**Data entries**
* * * * *
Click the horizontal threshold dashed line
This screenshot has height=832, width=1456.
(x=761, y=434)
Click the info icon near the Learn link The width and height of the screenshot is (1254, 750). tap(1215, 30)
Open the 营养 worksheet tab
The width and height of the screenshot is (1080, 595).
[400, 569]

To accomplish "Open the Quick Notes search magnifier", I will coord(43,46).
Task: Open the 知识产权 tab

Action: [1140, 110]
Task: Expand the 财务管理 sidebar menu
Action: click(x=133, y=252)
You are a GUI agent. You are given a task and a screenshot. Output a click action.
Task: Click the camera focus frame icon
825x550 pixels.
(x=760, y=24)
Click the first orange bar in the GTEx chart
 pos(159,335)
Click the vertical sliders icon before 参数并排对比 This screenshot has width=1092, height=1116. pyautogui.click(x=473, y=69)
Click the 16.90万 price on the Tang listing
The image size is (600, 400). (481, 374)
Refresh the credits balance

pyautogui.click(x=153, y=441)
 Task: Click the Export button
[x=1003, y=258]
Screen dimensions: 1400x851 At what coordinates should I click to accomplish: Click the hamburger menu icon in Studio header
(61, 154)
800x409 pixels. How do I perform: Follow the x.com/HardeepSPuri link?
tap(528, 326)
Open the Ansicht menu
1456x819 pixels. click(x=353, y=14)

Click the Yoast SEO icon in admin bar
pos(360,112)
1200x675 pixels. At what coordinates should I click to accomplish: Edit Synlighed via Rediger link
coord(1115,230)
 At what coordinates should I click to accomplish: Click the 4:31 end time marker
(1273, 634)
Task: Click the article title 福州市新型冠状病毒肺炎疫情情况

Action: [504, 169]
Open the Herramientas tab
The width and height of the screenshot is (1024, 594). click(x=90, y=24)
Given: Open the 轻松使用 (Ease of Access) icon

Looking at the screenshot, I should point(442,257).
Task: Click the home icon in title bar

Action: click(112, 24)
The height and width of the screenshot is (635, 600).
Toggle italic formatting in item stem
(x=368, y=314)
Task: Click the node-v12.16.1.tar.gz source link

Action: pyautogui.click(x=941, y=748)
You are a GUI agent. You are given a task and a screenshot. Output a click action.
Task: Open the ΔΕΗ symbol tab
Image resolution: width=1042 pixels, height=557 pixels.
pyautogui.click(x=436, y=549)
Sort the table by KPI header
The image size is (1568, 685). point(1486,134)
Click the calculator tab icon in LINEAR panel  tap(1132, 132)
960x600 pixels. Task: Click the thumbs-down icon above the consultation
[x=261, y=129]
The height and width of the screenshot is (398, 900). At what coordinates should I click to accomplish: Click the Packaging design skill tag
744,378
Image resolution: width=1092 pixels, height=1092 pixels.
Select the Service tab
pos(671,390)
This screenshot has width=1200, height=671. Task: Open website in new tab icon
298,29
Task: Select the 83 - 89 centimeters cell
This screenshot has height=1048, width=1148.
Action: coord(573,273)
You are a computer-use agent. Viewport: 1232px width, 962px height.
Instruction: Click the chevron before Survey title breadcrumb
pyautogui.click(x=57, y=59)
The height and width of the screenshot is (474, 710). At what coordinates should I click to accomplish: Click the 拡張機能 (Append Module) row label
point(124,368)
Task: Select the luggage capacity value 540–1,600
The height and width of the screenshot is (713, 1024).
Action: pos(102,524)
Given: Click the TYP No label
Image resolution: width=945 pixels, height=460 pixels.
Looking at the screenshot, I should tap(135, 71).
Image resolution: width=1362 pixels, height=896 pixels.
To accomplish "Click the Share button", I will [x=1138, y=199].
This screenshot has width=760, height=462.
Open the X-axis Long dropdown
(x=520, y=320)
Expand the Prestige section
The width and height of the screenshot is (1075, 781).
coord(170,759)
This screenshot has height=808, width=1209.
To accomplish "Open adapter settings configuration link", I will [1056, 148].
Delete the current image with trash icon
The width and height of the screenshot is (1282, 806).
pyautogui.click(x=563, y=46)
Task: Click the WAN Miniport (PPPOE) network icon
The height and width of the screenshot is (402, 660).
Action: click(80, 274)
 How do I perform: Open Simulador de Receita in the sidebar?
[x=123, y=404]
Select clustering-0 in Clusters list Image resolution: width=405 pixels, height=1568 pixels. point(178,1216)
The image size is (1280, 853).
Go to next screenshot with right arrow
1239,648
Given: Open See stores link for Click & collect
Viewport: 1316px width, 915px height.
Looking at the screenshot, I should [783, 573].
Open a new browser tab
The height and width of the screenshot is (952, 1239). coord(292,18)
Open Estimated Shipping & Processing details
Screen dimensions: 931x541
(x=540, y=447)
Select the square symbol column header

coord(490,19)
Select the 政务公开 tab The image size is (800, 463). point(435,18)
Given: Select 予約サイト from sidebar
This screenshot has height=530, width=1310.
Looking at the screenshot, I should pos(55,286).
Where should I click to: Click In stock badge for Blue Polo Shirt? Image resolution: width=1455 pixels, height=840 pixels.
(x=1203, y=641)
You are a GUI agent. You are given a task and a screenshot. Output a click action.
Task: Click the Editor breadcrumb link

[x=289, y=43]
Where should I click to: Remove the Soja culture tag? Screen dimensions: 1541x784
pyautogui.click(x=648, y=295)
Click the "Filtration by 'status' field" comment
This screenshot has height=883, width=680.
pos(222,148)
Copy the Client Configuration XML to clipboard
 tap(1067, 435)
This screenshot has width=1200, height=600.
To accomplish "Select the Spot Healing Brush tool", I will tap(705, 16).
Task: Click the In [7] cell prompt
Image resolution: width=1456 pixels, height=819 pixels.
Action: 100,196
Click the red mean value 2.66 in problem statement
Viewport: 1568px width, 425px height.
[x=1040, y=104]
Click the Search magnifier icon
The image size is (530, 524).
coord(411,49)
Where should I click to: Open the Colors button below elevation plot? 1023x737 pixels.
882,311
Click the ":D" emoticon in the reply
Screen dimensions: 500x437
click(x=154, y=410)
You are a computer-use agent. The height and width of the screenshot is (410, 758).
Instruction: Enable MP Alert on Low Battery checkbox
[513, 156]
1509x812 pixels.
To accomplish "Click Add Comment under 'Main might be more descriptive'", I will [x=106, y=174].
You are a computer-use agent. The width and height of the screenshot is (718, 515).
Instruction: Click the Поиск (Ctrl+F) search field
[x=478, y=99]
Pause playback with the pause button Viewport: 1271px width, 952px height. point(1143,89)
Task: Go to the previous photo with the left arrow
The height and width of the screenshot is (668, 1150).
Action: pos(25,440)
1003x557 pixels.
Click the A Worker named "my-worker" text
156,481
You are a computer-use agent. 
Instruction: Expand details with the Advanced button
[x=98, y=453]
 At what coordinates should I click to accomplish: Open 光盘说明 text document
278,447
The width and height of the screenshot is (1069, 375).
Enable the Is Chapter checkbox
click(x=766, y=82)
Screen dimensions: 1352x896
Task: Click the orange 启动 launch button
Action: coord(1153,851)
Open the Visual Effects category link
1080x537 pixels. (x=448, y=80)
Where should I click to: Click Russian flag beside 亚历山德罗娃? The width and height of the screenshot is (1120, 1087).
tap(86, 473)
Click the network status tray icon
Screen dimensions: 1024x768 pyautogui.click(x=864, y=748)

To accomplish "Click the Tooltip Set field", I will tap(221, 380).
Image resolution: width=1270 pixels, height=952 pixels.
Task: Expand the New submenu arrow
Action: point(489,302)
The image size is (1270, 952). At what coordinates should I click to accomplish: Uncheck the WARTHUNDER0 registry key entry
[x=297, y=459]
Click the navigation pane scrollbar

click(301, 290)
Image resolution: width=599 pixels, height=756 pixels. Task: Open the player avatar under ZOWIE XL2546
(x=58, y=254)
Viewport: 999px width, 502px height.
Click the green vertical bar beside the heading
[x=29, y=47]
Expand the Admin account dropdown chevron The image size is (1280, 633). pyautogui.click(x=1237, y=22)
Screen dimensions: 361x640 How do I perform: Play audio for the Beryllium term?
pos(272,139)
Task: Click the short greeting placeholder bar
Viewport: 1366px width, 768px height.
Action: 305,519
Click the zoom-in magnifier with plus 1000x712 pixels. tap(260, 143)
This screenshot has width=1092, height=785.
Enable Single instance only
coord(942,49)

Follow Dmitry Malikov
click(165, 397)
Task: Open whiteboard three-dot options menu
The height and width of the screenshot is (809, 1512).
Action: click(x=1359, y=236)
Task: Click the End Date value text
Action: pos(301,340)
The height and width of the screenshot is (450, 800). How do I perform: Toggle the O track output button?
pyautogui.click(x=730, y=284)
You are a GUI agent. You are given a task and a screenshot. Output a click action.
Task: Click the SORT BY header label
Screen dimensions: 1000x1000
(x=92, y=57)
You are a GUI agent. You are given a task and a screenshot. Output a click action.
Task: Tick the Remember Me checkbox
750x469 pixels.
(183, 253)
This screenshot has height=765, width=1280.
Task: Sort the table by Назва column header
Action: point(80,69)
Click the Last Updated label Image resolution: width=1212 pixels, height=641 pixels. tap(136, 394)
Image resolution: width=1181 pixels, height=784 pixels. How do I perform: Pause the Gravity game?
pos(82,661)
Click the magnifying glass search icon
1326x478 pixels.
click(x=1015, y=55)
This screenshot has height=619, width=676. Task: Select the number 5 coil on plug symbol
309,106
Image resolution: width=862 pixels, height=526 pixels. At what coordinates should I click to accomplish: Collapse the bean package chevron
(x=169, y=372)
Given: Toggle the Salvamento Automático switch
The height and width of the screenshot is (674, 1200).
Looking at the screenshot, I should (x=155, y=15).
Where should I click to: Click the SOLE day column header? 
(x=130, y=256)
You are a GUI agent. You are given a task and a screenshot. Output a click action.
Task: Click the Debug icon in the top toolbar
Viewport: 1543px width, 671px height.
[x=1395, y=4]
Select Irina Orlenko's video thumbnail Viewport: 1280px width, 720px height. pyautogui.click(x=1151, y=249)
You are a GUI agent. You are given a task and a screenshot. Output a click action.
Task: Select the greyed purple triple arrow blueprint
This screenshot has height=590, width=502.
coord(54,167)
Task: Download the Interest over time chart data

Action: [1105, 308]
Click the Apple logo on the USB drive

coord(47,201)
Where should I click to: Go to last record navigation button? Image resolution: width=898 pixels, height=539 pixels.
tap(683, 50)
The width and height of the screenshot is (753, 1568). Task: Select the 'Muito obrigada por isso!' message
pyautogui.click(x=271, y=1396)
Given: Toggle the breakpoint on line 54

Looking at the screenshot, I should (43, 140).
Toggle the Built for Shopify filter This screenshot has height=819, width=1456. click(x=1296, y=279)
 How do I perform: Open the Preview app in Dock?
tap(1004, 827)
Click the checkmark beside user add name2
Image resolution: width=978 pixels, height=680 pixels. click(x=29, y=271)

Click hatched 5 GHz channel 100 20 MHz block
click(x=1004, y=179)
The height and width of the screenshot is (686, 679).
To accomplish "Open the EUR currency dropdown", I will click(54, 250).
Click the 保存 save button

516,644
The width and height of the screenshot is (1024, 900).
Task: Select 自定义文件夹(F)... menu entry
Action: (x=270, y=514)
* * * * *
**Aim of the task**
Switch "tab" to "page" in the data, starting with the line that contains "Open the 营养 worksheet tab" and going on through the line that contains "Click the vertical", and give only those lines back with nothing else changed.

**Output below**
Open the 营养 worksheet page
The width and height of the screenshot is (1080, 595).
[400, 569]

To accomplish "Open the Quick Notes search magnifier", I will coord(43,46).
Task: Open the 知识产权 page

Action: [1140, 110]
Task: Expand the 财务管理 sidebar menu
Action: click(x=133, y=252)
You are a GUI agent. You are given a task and a screenshot. Output a click action.
Task: Click the camera focus frame icon
825x550 pixels.
(x=760, y=24)
Click the first orange bar in the GTEx chart
 pos(159,335)
Click the vertical sliders icon before 参数并排对比 This screenshot has width=1092, height=1116. pyautogui.click(x=473, y=69)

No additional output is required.